Not only managing minutes in this one, but getting a close look at some guys who are closer to the fringes of the group – and not giving Mexico a close scouting opportunity for a potential meeting in the final – seems like a fair objective here. Given that a guy like Cardoso has looked rough in his 70-some minutes, you’re also giving him a bit of a chance to hopefully find a groove.

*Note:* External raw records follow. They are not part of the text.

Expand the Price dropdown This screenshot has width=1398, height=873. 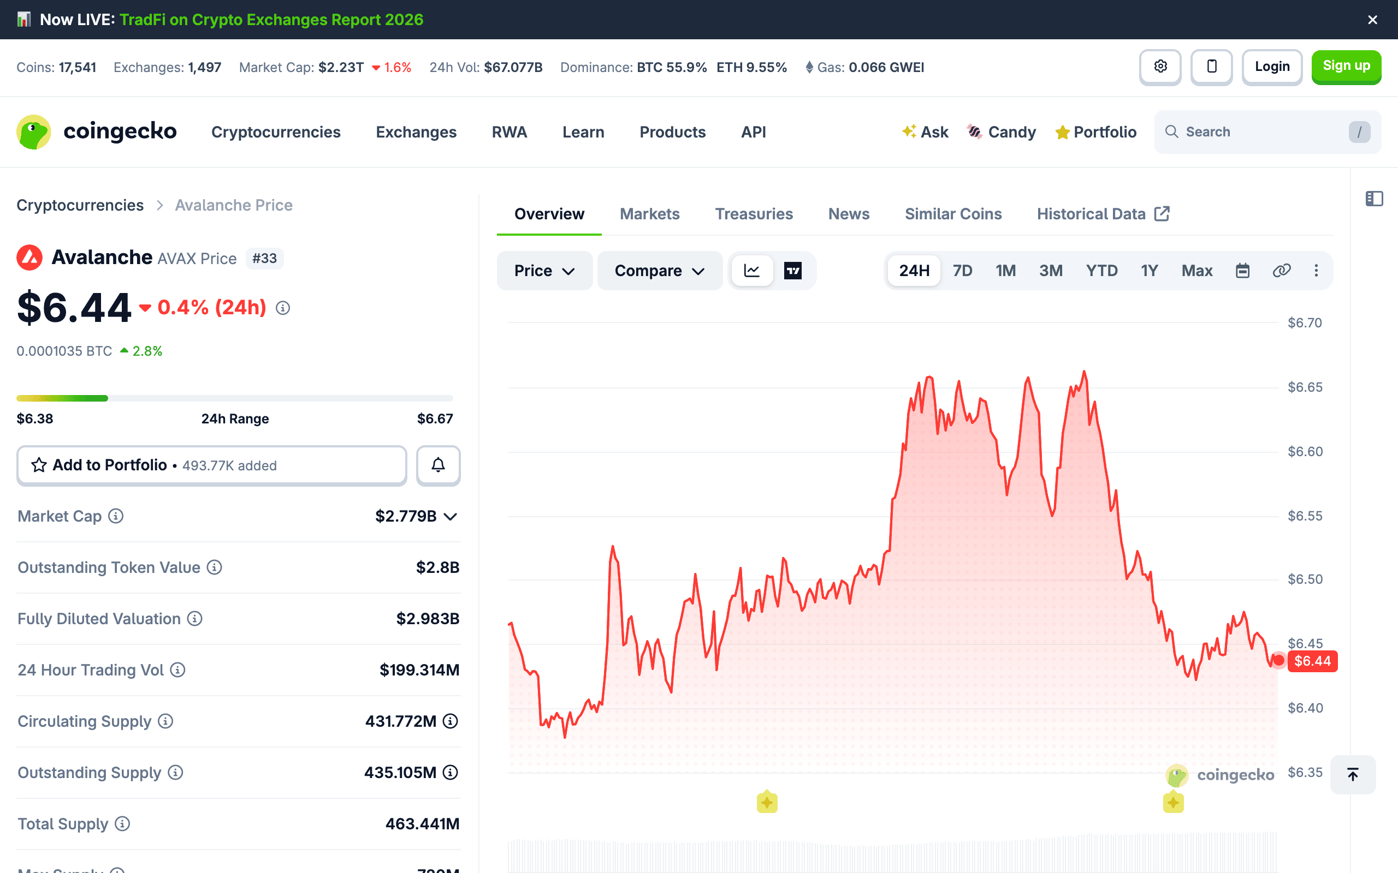coord(544,271)
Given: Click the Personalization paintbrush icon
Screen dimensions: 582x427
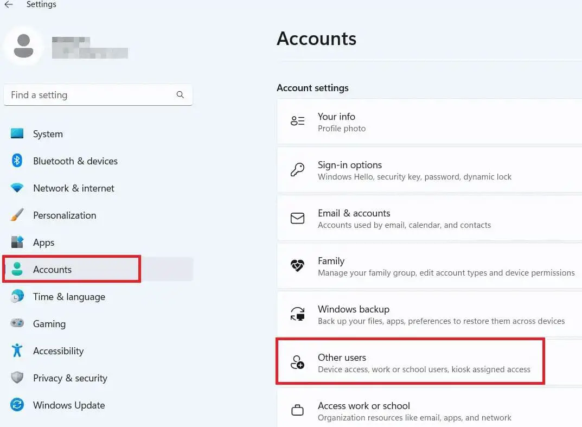Looking at the screenshot, I should tap(17, 215).
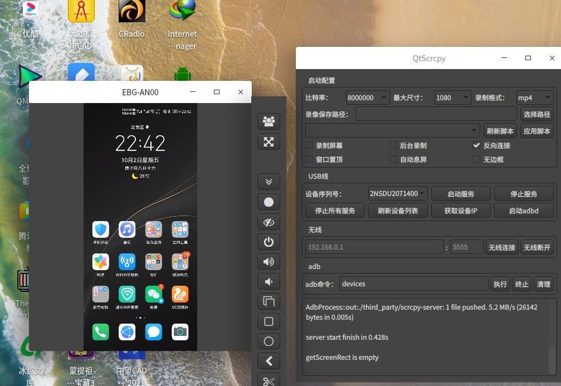This screenshot has height=386, width=561.
Task: Click the volume down speaker icon
Action: point(269,281)
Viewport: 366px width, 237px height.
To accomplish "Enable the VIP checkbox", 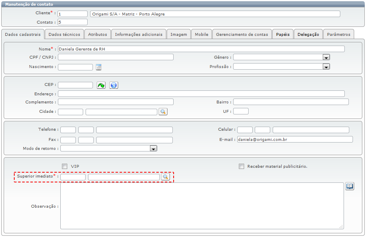I will click(64, 166).
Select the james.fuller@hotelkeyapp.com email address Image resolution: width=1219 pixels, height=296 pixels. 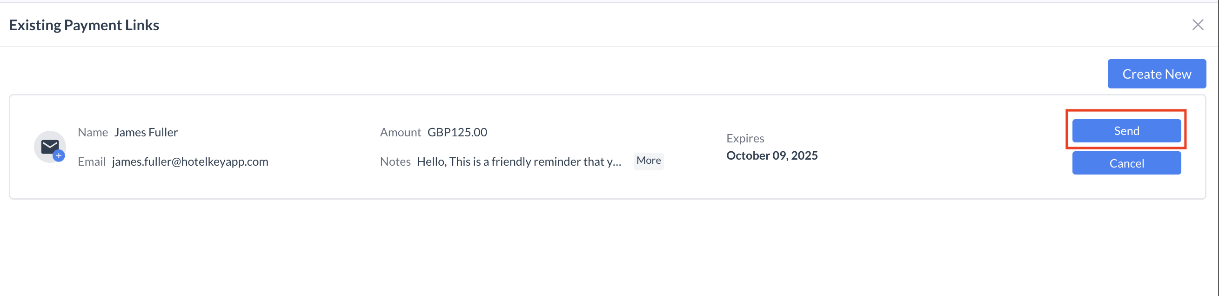pos(190,161)
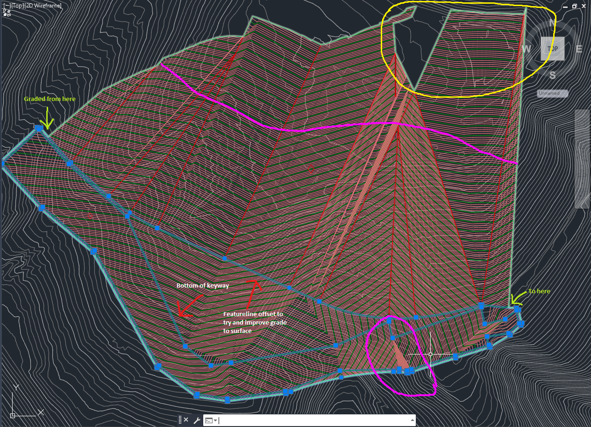
Task: Click the wrench Customize icon on the command line
Action: (198, 420)
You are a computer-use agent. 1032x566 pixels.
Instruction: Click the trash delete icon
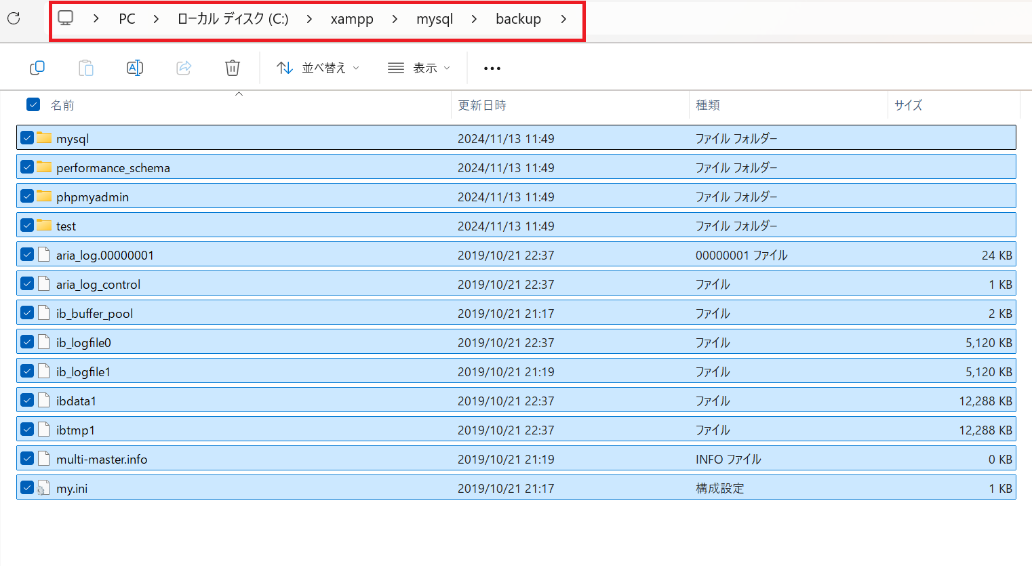click(233, 68)
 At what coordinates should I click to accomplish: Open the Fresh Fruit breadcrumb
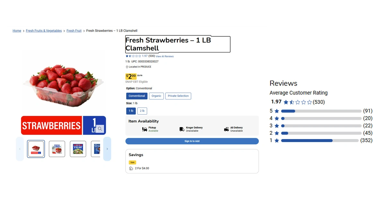(x=74, y=31)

Obviously I haven’t given postgame recaps of the first two contests – I just don’t think there’s a ton of value in pumping out “here is the lineup, here’s who scored” content when tons of others are already doing it – since I think the effort (and selfishly, the intellectual exercise) of previewing games is more useful. In this one, it’s tough to guess what Kreis’s full plan will be. I wouldn’t imagine he goes full “training session” against Mexico, naturally. But from a program-building (and Olympic-participating) standpoint, there’s at least an argument for it. And possibly not an argument against it.
I think you’re going to see a bit of experimentation, but not a full-on training unit from the United States. The flipside of that, of course, is that Mexico has the opportunity to do the same (and with the goal-differential advantage, the opportunity to do so while still winning the group with a draw).
All told, though, both teams – rivalry bitterness be damned – probably go less than 100% here.
The game ends in a 1-1 draw, and Mexico wins Group A.